Bursting out with a terse little curlicue of a groove, Davide Tammaro’s “Jungle” combines the sharp intellect of progressive rock into a muscular jazz cadence. It’s a soundscape that perfectly mirrors his subject, the always-bustling New York City.
A native of Naples, Italy, now living in Brooklyn, Tammaro is joined by a stamping drummer in Alessio Romano, who also engineered and mixed “Jungle.” His rhythms, complex and gregarious, echo a fully awakened city’s bustling traffic flow. Pasquale Strizzi then adds a series of trickling interjections on electric piano, very much in the style of Chick Corea’s 1970s excursions.

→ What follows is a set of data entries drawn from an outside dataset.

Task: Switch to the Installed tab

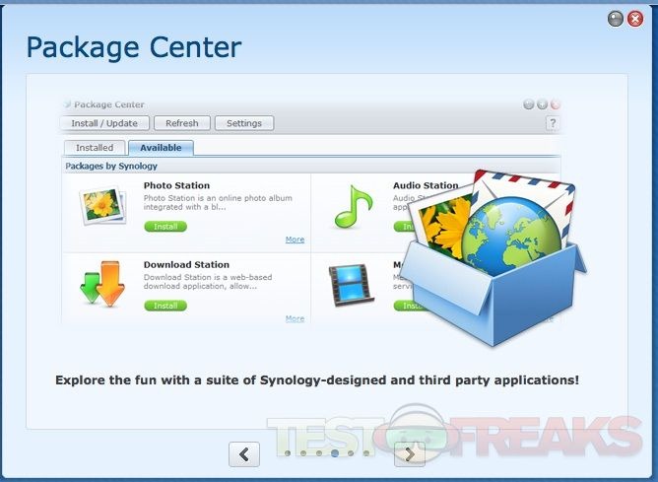Action: click(x=95, y=148)
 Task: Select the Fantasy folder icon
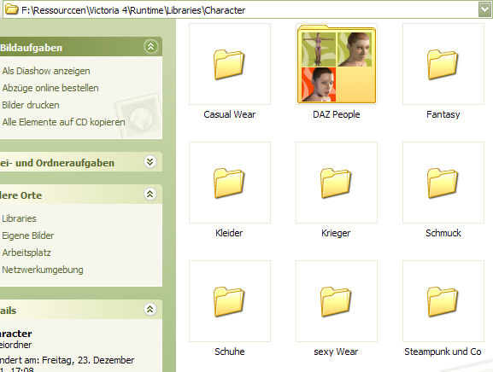click(x=443, y=64)
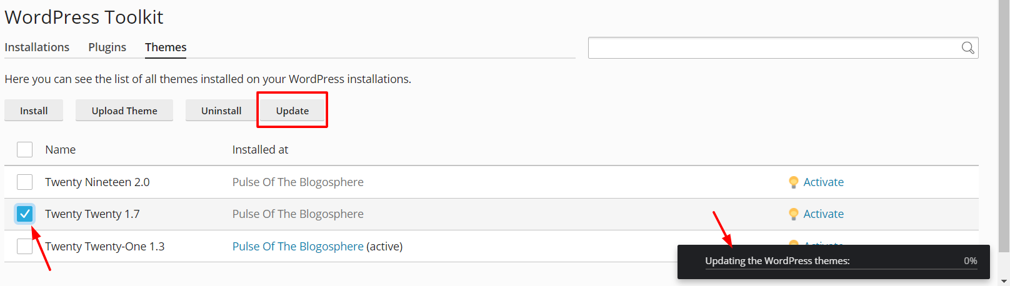Activate the Twenty Twenty theme

[x=823, y=214]
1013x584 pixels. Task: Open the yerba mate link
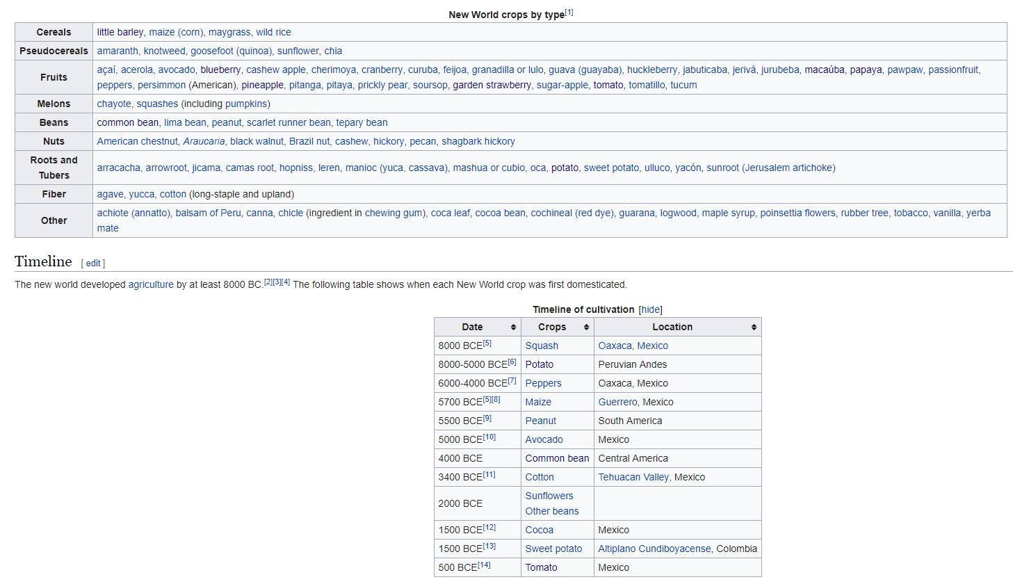click(978, 213)
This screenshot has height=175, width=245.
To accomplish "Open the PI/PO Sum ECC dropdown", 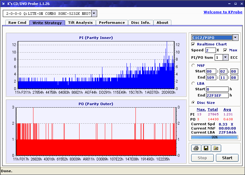I will tap(225, 58).
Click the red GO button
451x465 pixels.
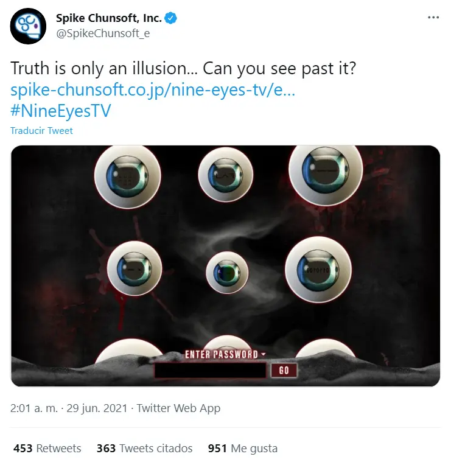284,371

Tammaro, a student of Maestro Raimondo Di Sandro in his native country and later a Berklee graduate, displays both a newcomer’s wonder at the stirring motion around him – and a just-right ability to shift styles. When he returns to the fore here, it’s with a newfound assertiveness, even more closely hewing to a volcanic rock aesthetic. After a fiery solo, Tammaro then circles back to the initial riff that launched “Jungle,” but with a nastier attitude.
His band, rounded out by bassist Reuben Cainer, then launches into a dizzying eruption of sound – exiting amid a torrent of thrilling dissonance, like the light dying out over the screeches and horns of the Big Apple.